Europa y Norteamérica, ¿últimos bastiones?
«Aunque estén mucho más débiles que a finales del siglo pasado, Europa y Estados Unidos, apoyados por las pocas democracias sólidas del resto del mundo, no tienen más remedio que rehacerse y crear una vía pacífica para el resto de este siglo XXI»

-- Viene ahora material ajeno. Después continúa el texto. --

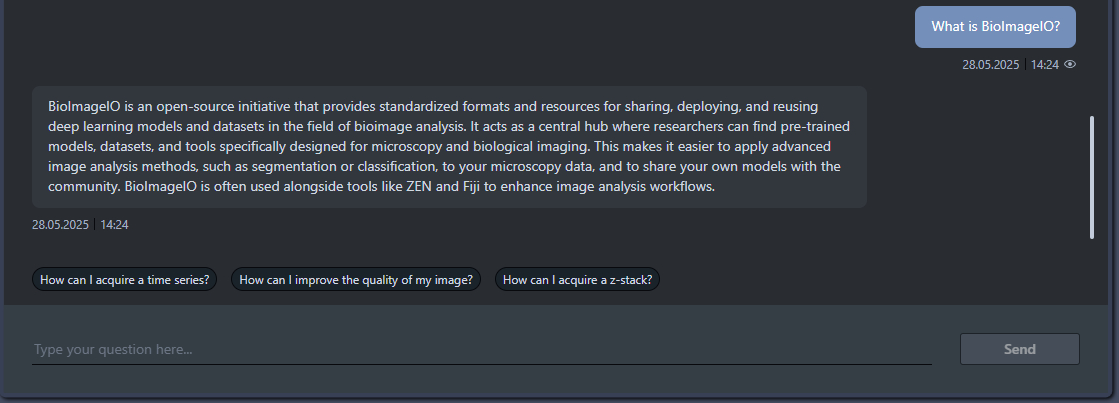The width and height of the screenshot is (1119, 403).
Task: Click the 14:24 time under the user message
Action: [1044, 64]
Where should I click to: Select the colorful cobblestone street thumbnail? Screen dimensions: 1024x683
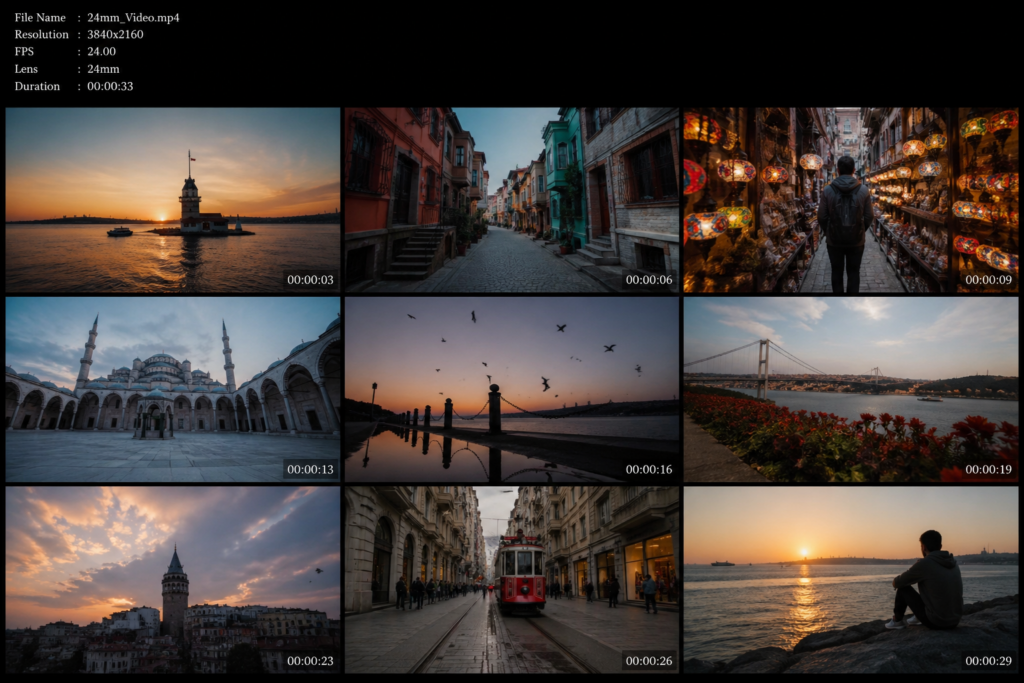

La República Checa, amenazada por Rusia. Y la propia Rusia se retira del Donbass ucraniano entre crecientes rumores de que no es sino el preludio de una nueva invasión, ésta ya masiva como la de Crimea. En Australia temen una guerra abierta con una China comunista metida en su proceso más incierto desde la Revolución Cultural, con un genuino dictador como Xi Jinping a la cabeza del gigante comunista. En Francia, un gran grupo de altos oficiales militares clama que el país está «al borde de la guerra civil» y se está «desintegrando» por los «peligros del extremismo islámico y las hordas de los suburbios», a la vez que tacha de traidor a Emmanuel Macron.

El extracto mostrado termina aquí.